Tenten walked towards Lee. "Way to go, Lee!" she said as he gave Bushy-Brows a high-five. "YOU ROCK!"
Neji confirmed that it was indeed Kimi's ID. "Okay. Way to go. Where did you find it?"
"In the microrave, Neji-sir." Lee held his hand up to his head like when you say 'aye aye, captain.' Tenten decided to comment Lee again. "You're good a finding things, Rock Bitches."
"Oh...uh...you heard that?" Lee nervously said softly as he recalled the day he accidentally said his daydream out loud. Tenten nodded.
"Suits you well, too."
"What...the hell...oookay, at least we got the ID. Now, phase 2. We need to change the one thing Gaara said to change on this ID. Give it to Tenten, she'll do it."
Tenten took the ID card and a bottle of white-out. "Okay, Neji. What do I change?"
Neji sighed deeply and leaned back against Kimi's kitchen counter. "His birthday." Neji, Tenten, and Lee huddled so that Nejoi could tell them the specific birthdate Gaara wanted.
/a few seconds later/
"Holy cracker,s this is gonna be good." Lee smiled an evil Mr. Grinch smile. Neji modded in agreement as Tenten finished up the changing of the birthday.
"Okay!" Tenten said and put the ID back in the microwave. Team Gai quickly left the apartment and reported back to Gaara.
Gaara and Kankuro were playing checkers. Kankuro jumped Gaara's king and took his last piece away. "King me."
"Oh, FUCK YOU." Gaara literally tossed the table, causing the checker pieces and board to fly off. Pieces were scattered everywhere as Kankuro merely stared at his brother, a demonic aura coming from Gaara himself. Kankuro laughed nervously and backed off into his room where he was safe.
The door slammed open. "OOOOHHHHH, GAAAAAAARA! WE DID IT!" Lee winked at his leader. "Oh, and one more thing...we changed his middle name to Horis and last name to McTitties, and we switched his long distance service provider to AT&T."

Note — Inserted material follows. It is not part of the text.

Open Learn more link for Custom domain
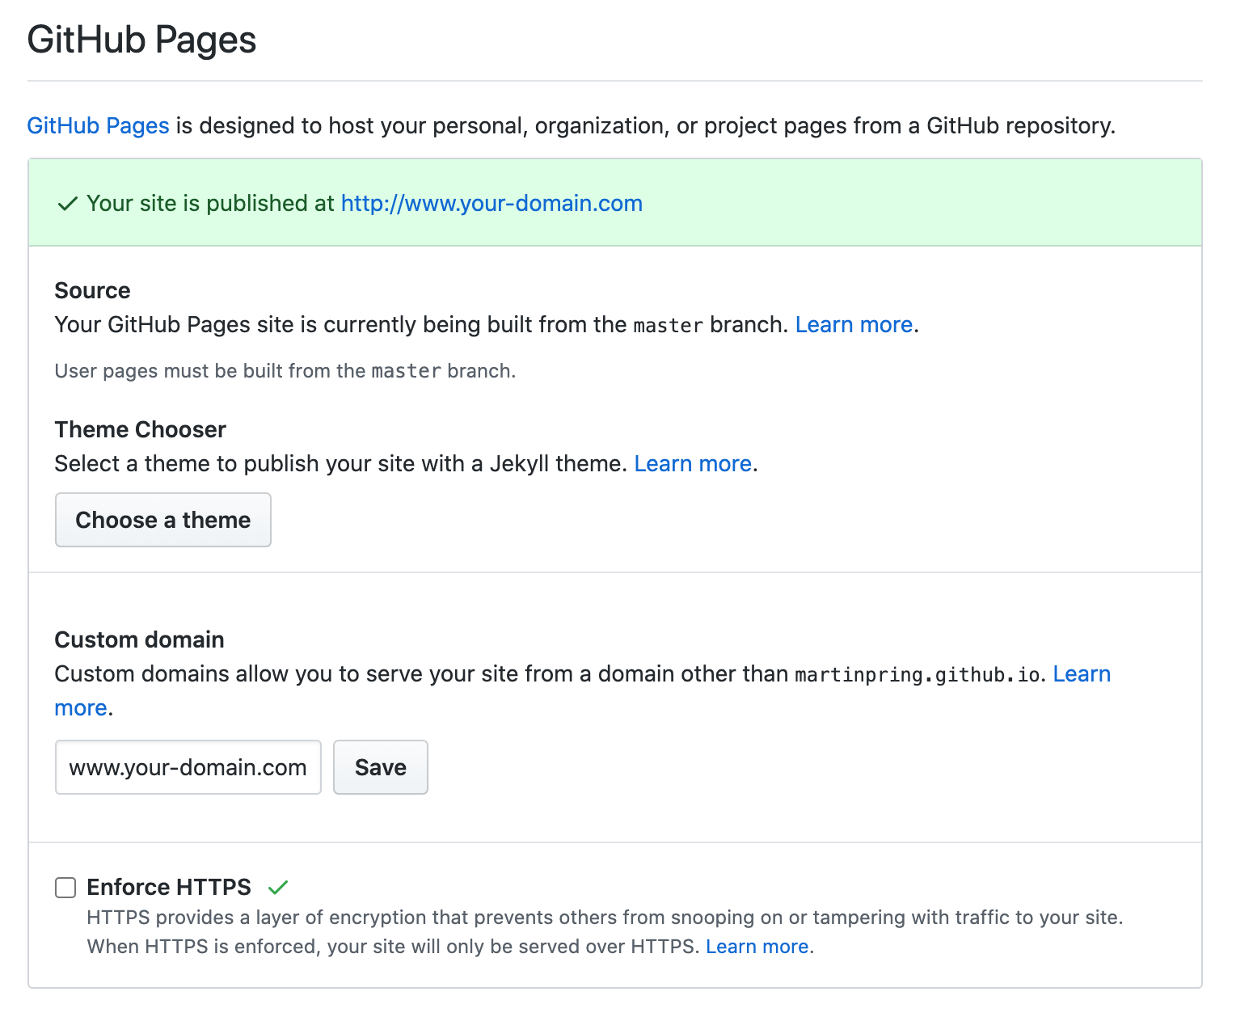Image resolution: width=1253 pixels, height=1017 pixels. coord(1081,674)
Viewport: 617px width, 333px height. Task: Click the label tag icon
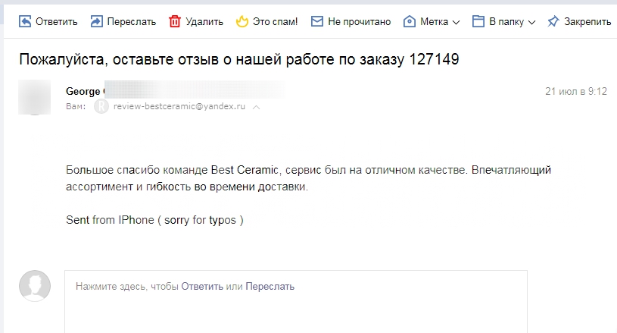point(410,21)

"...why?...Eh, as long as you also got his birthday changed." Gaara gave Lee, Tenten, and Neji a sticker for good work. Tenten and Lee screamed with delight.
"HEEEHEE, STICKERS!"
Neji's face now showed embarrassment that he was actually in the same team with these two wierd-os. "Mother-"
"Shh, Neji. Watch your mouth." Gaara patted Neji on the head and actually smiled.

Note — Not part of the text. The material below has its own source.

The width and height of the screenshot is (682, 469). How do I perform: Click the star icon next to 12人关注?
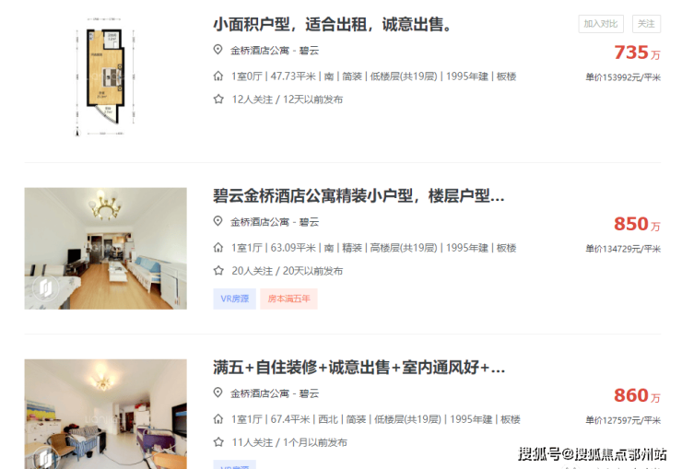point(218,100)
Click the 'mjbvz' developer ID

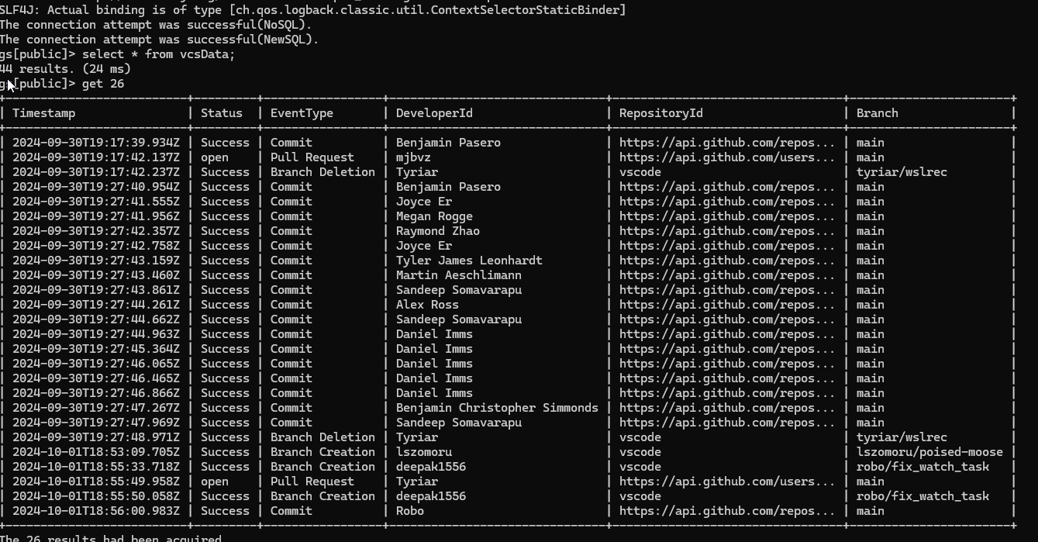[x=413, y=157]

"LOOK WHO'S TALKING." Neji gave a dirty kill glare and pointed at Gaara while Lee and Tenten were in the background, happily skipping in circles.
-----------------
At Naruto's apartment, Naruto and Sasuke were playing Mortal Kombat Deception while Sakura was giving herself a manicure.

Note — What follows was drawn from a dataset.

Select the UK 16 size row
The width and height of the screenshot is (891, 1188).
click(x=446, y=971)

Sasuke's guy was beating up Naruto's guy badly. Naruto tried to dodge and counteratatck, but Sasuke used another move to try to knock out his opponent.
"I wonder where's Shikamaru's team." Naruto asked Sasuke as he pressed some buttons.
Sasuke pressed some buttons as well and made his player use a lightning-fist attack. "Whatever. OH YOU ARE SO DEAD!"
"Not in my life, Sask-gay!" Naruto muttered back.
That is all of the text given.